Text>
BGP Configuration Made Simple with Cumulus Linux
BGP is without doubt the most scalable routing protocol, which made it a popular choice for large-scale deployments from service provider networks to enterprise WAN/VPN networks and even data centers. Its only significant drawback is the tedious configuration process (which almost reminds me of writing COBOL programs decades ago).
The Cumulus Networks routing team decided to change that and added numerous BGP configuration enhancements to Quagga (now FRR), the routing daemon used by Cumulus Linux. You might want to watch the Data Center Architectures video from Cumulus’ Network Field Day 9 presentation for the introduction to the topic before delving into the details.
Configure BGP neighbor on an interface
Here’s how you’d usually configure a BGP neighbor:
router bgp <as-number> neighbor <address> remote-as <as-number>
This is how you can do it with Quagga in Cumulus Linux:
router bgp <as-number> neighbor <interface> remote-as <as-number>
After configuring an interface neighbor, the router tries to figure out the neighbor’s IP address. That’s easy to do for IPv6 (use link-local addresses), and for interfaces with /30 or /31 IPv4 subnets… but Cumulus Linux allows you to run BGP (IBGP or EBGP) over unnumbered interfaces.

Problems to work on>
• a. Answer these questions from the BGP article:
(i) Which routing daemon does Cumulus Linux use?
(ii) What kind of addresses make it easy to find an IPv6 neighbor's address?
(iii) What does the BGP configuration process almost remind the writer of?
• b. Shorten the paragraph in the BGP article that begins "After configuring an interface neighbor" while keeping its main facts.
The listing that comes next has no connection to the BGP article.

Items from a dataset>
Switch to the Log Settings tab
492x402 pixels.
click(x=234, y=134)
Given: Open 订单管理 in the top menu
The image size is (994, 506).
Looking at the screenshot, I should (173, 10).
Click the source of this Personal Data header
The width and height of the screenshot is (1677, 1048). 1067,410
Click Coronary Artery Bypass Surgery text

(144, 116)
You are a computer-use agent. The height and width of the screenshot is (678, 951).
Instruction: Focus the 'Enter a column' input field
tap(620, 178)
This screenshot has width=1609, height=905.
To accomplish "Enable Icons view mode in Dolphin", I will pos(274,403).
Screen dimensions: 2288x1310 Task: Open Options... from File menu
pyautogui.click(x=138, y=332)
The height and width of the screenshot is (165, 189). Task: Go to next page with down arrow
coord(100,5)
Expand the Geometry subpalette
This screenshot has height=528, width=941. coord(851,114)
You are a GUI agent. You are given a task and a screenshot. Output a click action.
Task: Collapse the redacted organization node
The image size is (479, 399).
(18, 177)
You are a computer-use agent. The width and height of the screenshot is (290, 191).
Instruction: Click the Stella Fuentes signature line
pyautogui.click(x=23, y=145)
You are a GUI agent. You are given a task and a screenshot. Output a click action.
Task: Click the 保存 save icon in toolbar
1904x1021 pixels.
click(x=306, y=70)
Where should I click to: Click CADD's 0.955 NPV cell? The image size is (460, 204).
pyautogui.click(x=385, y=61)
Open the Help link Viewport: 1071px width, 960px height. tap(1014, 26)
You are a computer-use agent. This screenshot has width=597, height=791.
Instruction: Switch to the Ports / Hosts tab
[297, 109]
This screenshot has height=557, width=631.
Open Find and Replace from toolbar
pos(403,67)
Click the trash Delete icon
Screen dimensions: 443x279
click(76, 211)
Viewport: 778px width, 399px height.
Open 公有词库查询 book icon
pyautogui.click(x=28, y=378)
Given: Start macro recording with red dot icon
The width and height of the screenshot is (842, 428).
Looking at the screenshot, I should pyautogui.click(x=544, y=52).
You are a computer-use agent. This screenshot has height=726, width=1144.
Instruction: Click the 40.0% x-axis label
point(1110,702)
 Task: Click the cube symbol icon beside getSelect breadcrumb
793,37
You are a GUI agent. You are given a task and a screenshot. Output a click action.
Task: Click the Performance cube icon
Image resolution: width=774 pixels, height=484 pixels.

Worked answers>
• a.
(i) Quagga, now FRR.
(ii) Link-local addresses.
(iii) Writing COBOL programs decades ago.

• b. Once an interface neighbor is configured, the router works out the neighbor's IP address. That is simple for IPv6, using link-local addresses, and for IPv4 interfaces with /30 or /31 subnets. Cumulus Linux also lets BGP (IBGP or EBGP) run over unnumbered interfaces.